In a strange way, it’s Queen’s music, delectable as it is, that’s most underserved by Singer’s one-thing-after-another sketchbook approach. In terms of the Queen songbook, the movie gets a few things wonderfully right, like the Live Aid performance, or the recording — and marketing — of “Bohemian Rhapsody,” the one-of-a-kind existential rock-opera mash-up (“Nothing really matters..to me”) that, in 1975, became Queen’s signature six-minute radio masterpiece. The marathon recording session exuberantly evokes the song’s shoot-the-works quality, and there’s an irresistible sequence, built around the in-joke of casting Mike Myers — yes, Wayne Campbell himself — as an EMI executive, in which the members of Queen try, and fail, to convince the label to release “Bohemian Rhapsody” as a single. The rest, as they say, is history.

Yet for all the attention it lavishes on its title song, “Bohemian Rhapsody” doesn’t show much interest in how Freddie and Queen came together to carve out their heavy-metal/pop-echo-chamber wall of sound. The first true Queen single, “Killer Queen,” in 1974, becomes the occasion for a squabble between the band members and the producers of “Top of the Pops” about why the band has to lip-sync their performance of it on television. But even if that really happened, who cares? What we miss is how the band came up with “Killer Queen” in the first place — the merging of Mercury’s Tin Pan Alley jauntiness and Brian May’s guitar-god power, backed by the insane multi-tracking of Mercury’s voice into an infinitely mirrored chorus. That’s the invention of the Queen sound, and it’s barely an afterthought in the movie.

As much as that, we miss the formation of what Freddie was onstage. Partly because the film doesn’t want to upstage the Live Aid sequence, there’s hardly a moment where we see Freddie discover who he is as a performer. And here’s why that’s a crucial omission. It wouldn’t be homophobic — in fact, it would be homophobic to deny — that Freddie Mercury brought a spark of gay sensibility to rock ‘n’ roll. He envisioned the concert stage, and the recording studio, as a thunder-rock cabaret, and his vocals projected a newly naked male emotionalism that was stunning in its larger-than-life intensity.

“Bohemian Rhapsody” has a good time showing how Queen conceived a handful of their iconic hits, from the ominous funk of “Another One Bites the Dust” to the gladiatorial surge of “We Are the Champions.” But for most of the film, the awesome expressiveness of Freddie Mercury, the way he used his voice as an enraptured instrument of agony and ecstasy, isn’t front and center. It’s telling that Queen’s 1976 single “Somebody to Love” isn’t featured in the movie (it’s just background music), because not only is it one of their greatest songs, it’s one of Mercury’s most ardently autobiographical. It could have been an epiphany — but the film backs away from it, because it’s backing away from the emotional bravura of what Freddie Mercury was singing.

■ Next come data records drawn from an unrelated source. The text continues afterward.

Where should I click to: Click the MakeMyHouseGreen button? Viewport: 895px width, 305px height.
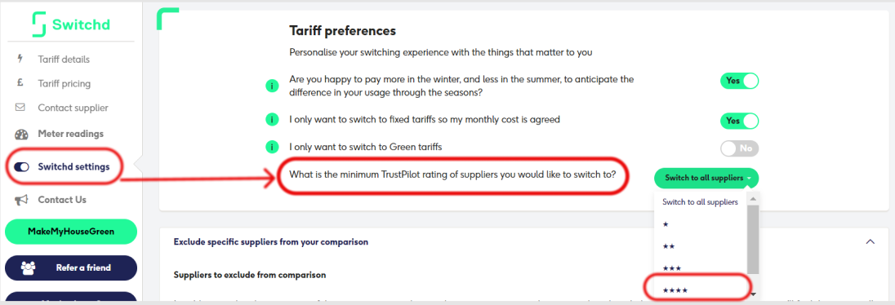(71, 232)
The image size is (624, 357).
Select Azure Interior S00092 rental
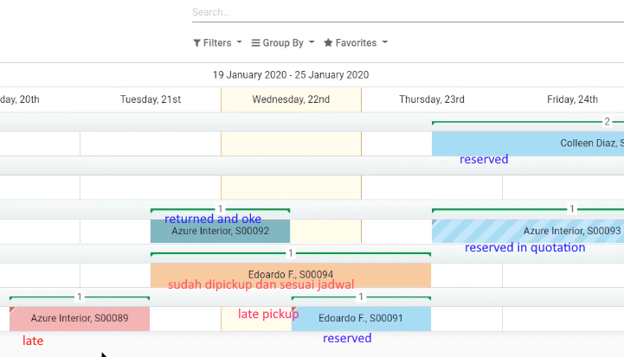pos(220,232)
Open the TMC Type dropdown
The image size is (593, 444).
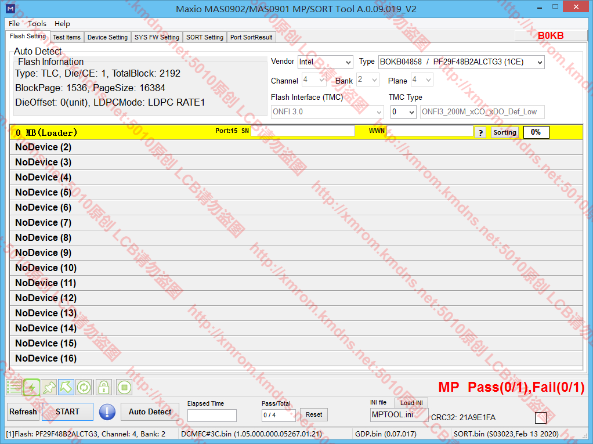pyautogui.click(x=403, y=111)
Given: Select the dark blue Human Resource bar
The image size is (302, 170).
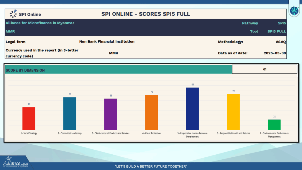Looking at the screenshot, I should 192,109.
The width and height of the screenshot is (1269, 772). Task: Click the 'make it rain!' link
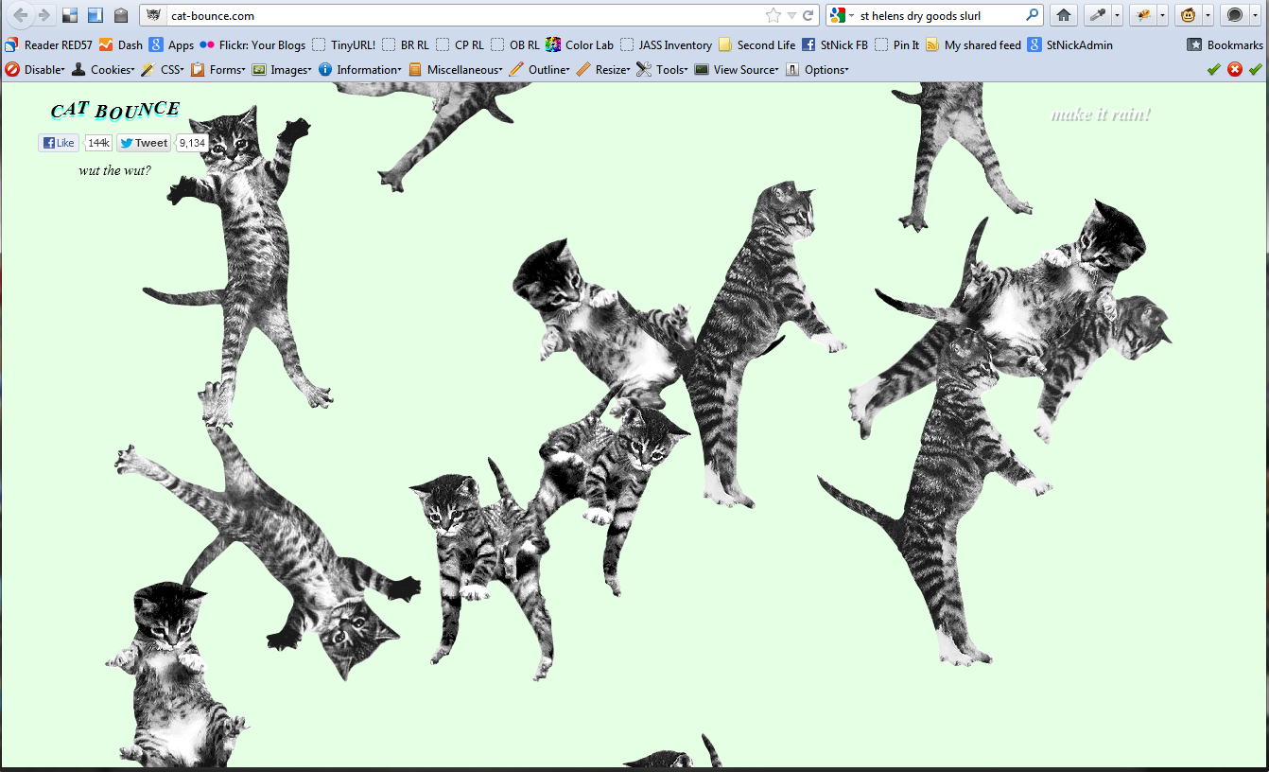point(1101,115)
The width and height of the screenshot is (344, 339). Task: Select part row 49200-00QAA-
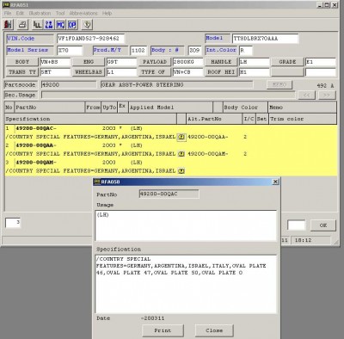[x=170, y=145]
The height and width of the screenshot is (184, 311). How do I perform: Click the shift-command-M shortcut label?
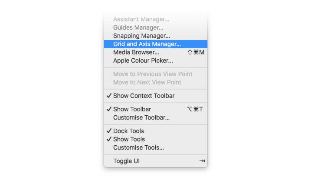tap(196, 52)
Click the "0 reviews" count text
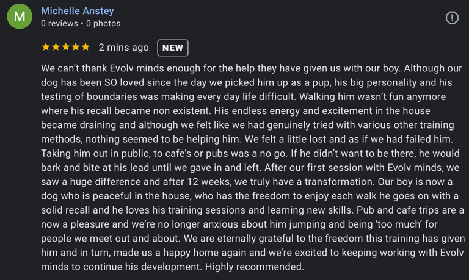The height and width of the screenshot is (280, 469). [59, 23]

As “Bohemian Rhapsody” goes on, the band falls apart and comes back together in inevitable, if not always historically accurate, melodramatic ways. The camaraderie among the members of Queen is fun to behold, because the film captures what different cloths they were cut from, and the actors fill in their roles — Gwilym Lee is especially good as Brian May, with his Louis XIV mane, virtuoso guitar licks, and jovial straight-arrow crispness. When Freddie reveals to the band, during rehearsals for the Live Aid show, that he has HIV (even though he wasn’t, in fact, diagnosed until two years later), it’s moving, because at that moment the film touches the truth of all great rock bands: that they’re brothers. Freddie’s Live Aid performance gets reconfigured into his secret way of fighting back against the disease. He’s sick, with an ailing throat, but he looks and performs as though he’s in his prime, a show-must-go-on mirage that’s a testament to his rock ‘n’ roll fervor. In a sequence like that, “Bohemian Rhapsody” nails Queen’s majesty. What eludes the film is Freddie Mercury’s mystery.